Branch persistence is the framework's mitigation: every ticket gets a deterministic work-branch on the source remote, and the failure path of every pipeline pushes the working tree to that branch as a [wip] commit before the lifecycle is marked Failed.

Branch naming

The work-branch name is derived from the ticket id. It is stable — the same ticket on the same source produces the same branch every time, so a re-run can find the previous attempt's state.

Form When it applies Example
agent-smith/{ticketId} One-repo-per-ticket-system deployments (the AAD-DEV pattern, no project disambiguation needed) agent-smith/18693
agent-smith/{platform}/{projectSlug}/{ticketId} Multi-platform / multi-project deployments where ticket ids may collide across systems agent-smith/azurerepos/cloud-development/18693

Slug rules for the hierarchical form:

  • Lower-cased, non-alphanumeric runs collapsed to -, leading/trailing - trimmed
  • Slugs longer than 64 characters are truncated and suffixed with a 7-char SHA-1 hash of the original slug to keep the result deterministic
  • A projectName that slugifies to empty (e.g. "!!!---???") is rejected at compose time as a configuration error

Composition lives in TicketBranchNamer (AgentSmith.Application.Services) — a static helper. There is no DI registration; builders call it directly.

The resume path

When CheckoutSourceCommand runs, it composes the work-branch name from the ticket and asks the source provider to check out that branch. The provider's CheckoutBranch does:

  1. Look for a local branch with that name. If found, check it out — done.
  2. Fetch from origin.
  3. Look for refs/remotes/origin/{branch}. If found, create a local tracking branch from it and check it out — resume.
  4. Otherwise, create a fresh branch from the current HEAD (legacy behavior — first attempt for this ticket).

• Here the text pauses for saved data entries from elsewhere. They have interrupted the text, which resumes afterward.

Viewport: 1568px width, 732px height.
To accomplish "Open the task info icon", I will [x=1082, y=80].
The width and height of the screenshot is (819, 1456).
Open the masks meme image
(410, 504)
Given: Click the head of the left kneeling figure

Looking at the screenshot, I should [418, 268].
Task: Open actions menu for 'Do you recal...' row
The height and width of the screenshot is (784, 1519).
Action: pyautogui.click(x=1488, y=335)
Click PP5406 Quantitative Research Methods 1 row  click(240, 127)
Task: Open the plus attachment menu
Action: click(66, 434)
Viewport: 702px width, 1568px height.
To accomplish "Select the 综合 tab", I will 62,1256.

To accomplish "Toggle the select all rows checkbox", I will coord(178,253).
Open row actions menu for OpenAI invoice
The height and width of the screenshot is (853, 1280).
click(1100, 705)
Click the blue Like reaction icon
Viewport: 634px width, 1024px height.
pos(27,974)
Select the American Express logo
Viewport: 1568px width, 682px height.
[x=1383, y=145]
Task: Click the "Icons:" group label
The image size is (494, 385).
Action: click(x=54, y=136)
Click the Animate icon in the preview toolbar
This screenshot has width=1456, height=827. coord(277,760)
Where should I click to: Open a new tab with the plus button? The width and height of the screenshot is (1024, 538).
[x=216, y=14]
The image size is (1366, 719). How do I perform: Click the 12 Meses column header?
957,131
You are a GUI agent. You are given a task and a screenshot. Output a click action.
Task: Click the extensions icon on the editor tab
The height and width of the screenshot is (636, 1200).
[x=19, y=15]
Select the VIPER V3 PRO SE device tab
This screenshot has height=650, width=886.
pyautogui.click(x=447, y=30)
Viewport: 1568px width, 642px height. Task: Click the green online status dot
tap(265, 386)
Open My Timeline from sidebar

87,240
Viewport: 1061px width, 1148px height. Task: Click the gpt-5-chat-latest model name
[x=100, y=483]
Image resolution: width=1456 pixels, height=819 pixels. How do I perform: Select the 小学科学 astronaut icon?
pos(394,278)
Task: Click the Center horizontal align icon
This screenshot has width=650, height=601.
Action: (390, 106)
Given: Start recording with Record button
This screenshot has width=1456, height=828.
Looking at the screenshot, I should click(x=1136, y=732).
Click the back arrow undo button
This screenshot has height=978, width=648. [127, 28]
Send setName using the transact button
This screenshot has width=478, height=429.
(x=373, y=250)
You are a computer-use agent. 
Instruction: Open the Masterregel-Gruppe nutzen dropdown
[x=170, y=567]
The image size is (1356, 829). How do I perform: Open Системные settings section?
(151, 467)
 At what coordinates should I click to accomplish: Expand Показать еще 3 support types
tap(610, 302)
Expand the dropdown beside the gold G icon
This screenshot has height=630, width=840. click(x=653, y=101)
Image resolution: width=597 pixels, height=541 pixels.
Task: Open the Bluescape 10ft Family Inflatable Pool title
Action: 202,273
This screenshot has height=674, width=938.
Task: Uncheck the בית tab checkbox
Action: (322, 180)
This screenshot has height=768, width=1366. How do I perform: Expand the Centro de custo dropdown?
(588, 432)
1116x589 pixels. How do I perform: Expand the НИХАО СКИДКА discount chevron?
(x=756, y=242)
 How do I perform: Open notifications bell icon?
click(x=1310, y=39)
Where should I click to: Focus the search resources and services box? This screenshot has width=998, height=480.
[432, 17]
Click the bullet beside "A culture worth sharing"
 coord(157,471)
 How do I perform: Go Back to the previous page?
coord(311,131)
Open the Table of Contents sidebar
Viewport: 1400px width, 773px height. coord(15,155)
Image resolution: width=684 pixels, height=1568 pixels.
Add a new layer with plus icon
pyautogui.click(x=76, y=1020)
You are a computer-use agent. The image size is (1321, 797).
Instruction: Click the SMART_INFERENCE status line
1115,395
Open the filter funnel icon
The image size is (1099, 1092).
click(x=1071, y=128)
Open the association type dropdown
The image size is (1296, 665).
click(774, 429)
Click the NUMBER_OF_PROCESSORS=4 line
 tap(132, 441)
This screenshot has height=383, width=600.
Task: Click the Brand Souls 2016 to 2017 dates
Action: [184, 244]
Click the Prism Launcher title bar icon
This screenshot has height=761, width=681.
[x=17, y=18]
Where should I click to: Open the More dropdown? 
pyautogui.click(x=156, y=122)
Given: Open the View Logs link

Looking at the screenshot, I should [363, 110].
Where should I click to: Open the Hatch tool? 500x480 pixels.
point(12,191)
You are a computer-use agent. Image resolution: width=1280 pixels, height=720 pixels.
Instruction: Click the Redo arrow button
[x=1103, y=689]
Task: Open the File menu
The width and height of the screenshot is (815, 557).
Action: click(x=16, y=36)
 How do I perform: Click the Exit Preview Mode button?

This means: if a previous pipeline run pushed a [wip] commit, the next run picks up exactly where the prior run stopped. No replays of expensive analyzer calls; the agentic loop sees the prior tool output as committed file state.

The persist path

PipelineExecutor wraps every pipeline run. When any step returns a failed CommandResult, the executor invokes PersistWorkBranchHandler before calling lifecycle.MarkFailed(). The handler runs in its own try/catch — a persist failure must never mask the original pipeline failure.

The handler:

  1. Reads the Repository from the pipeline context. If absent (the pipeline failed before checkout), records Unknown and returns Fail.
  2. Builds a [wip] agent-smith run {runId} commit message with three trailers (Run-Id, Pipeline, Failed-Step) so the commit is searchable from a log line.
  3. Calls ISourceProvider.CommitAndPushAsync.
  4. Classifies any thrown exception into a PersistFailureKind and stamps it onto ContextKeys.PersistFailureKind for the executor's logging wrapper to route on.

Failure kinds

Kind Trigger Operator action
NoChanges Working tree was clean (provider returned an empty-commit signal) Informational — the pipeline failed before producing any file changes; nothing to persist
AuthDenied Push rejected with HTTP 401/403 or "unauthorized" Check the source-provider PAT/credentials; the pipeline run still has output in logs
RemoteDivergent Push rejected as non-fast-forward Two pipeline runs raced on the same ticket; investigate the older branch on the remote and decide which to keep — the framework refuses to force-push
NetworkBlip HttpRequestException during push Transient — operator can re-trigger the ticket and the resume path will pick up the local state if the next run lands on the same pod, otherwise the work is lost
Unknown Anything else Inspect the log for the underlying exception

Persist failures are logged at Error (or Warning for NetworkBlip) — they show up in the run telemetry next to the original pipeline failure, not in place of it.

What this does not protect

  • Pipeline failure between commands within a single transactional step: persistence happens at command boundaries. A handler that produces partial in-memory state without writing to disk is unaffected.
  • A successful run: persistence runs only on the failure path. Successful runs commit and push as part of CommitAndPRCommand and do not need the WIP fallback.
  • First-attempt failures with no checkout: if the pipeline fails before CheckoutSourceCommand, there is no working tree to persist (Unknown kind, no commit pushed).